PagePulse captures five Core Web Vitals on every real-user pageview: Largest Contentful Paint (LCP), Interaction to Next Paint (INP), Cumulative Layout Shift (CLS), First Contentful Paint (FCP), and Time to First Byte (TTFB). All five are reported at the 75th percentile per route, per device class, per country.
Largest Contentful Paint (LCP)
LCP measures the render time of the largest text or image block visible in the viewport. The target is under 2.5 seconds at the 75th percentile of real-user page loads. A poor LCP is over 4.0 seconds. Common LCP offenders are unoptimized hero images, render-blocking CSS, slow origin server response, and client-side rendering of above-the-fold content.
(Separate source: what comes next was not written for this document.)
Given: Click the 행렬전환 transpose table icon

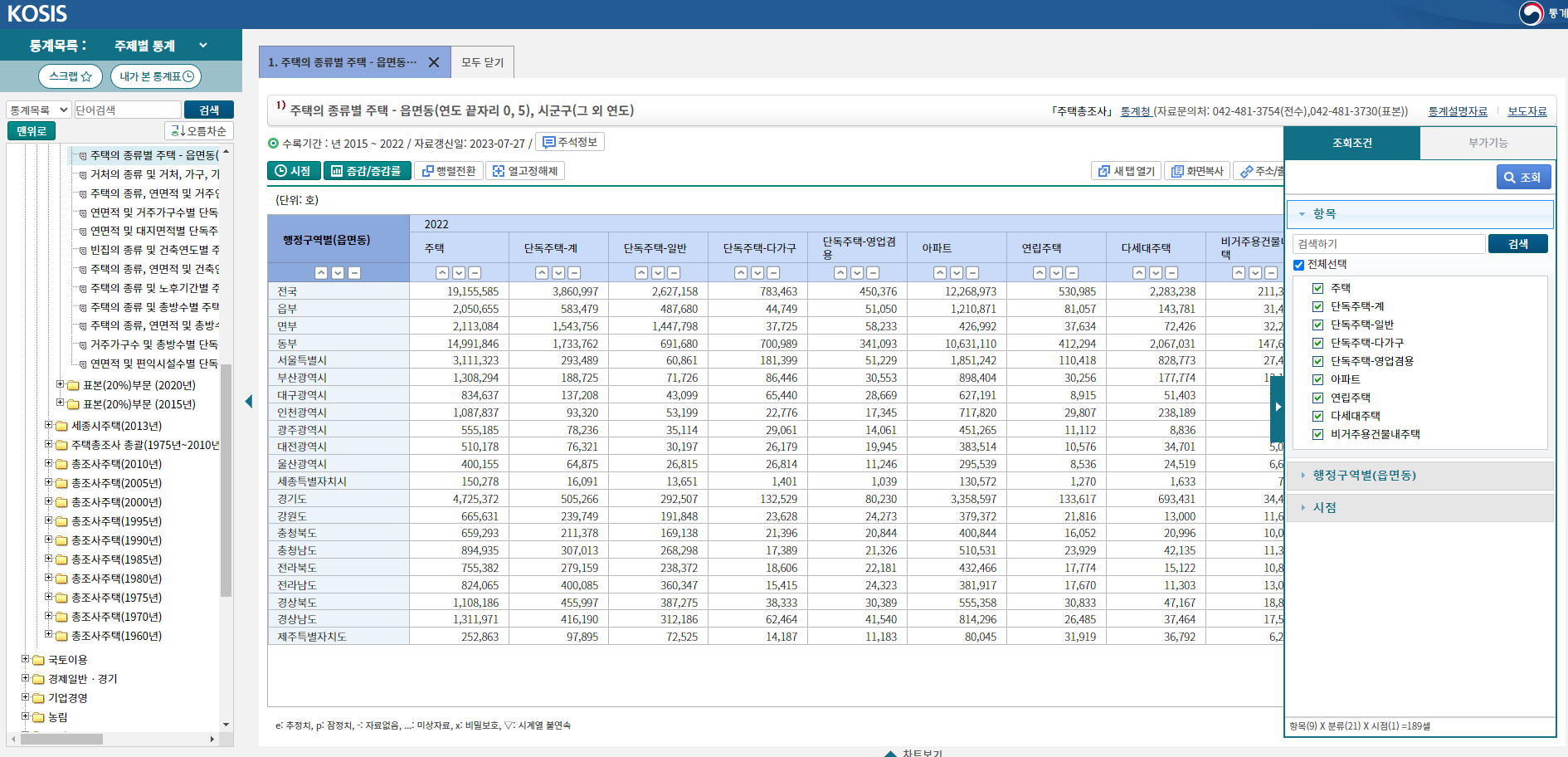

PagePulse.on('lcp', (metric) => {
console.log('LCP:', metric.value, 'ms');
console.log('Element:', metric.attribution.element);
console.log('URL:', metric.attribution.url);
});Interaction to Next Paint (INP)
INP measures the latency of every tap, click, and keystroke throughout the page lifecycle, then reports the 75th percentile. A good INP is under 200ms; a poor one is over 500ms. INP replaced First Input Delay (FID) as a Core Web Vital in March 2024.
Common INP offenders are long tasks on the main thread, synchronous event handlers, heavy client-side rendering, and large JavaScript bundles. The most effective fix is usually to defer non-critical work out of the event handler using scheduler.postTask or setTimeout.
Cumulative Layout Shift (CLS)
CLS measures unexpected layout shifts caused by images without dimensions, web fonts, dynamically injected content, and slow third-party widgets. A good CLS is under 0.1; a poor one is over 0.25. The fix is almost always the same: reserve space for content before it loads.
First Contentful Paint (FCP)
FCP measures the moment the browser first renders any text, image, or canvas. A good FCP is under 1.8 seconds; a poor one is over 3.0 seconds. FCP is highly correlated with TTFB and render-blocking resources.
Time to First Byte (TTFB)
TTFB measures the time from request start to the first byte of the HTML response. A good TTFB is under 800ms; a poor one is over 1.8 seconds. TTFB is affected by origin server response time, edge function execution, database queries, and CDN cache hit rate.
PagePulse captures all five metrics automatically when trackWebVitals is enabled. No additional configuration is required.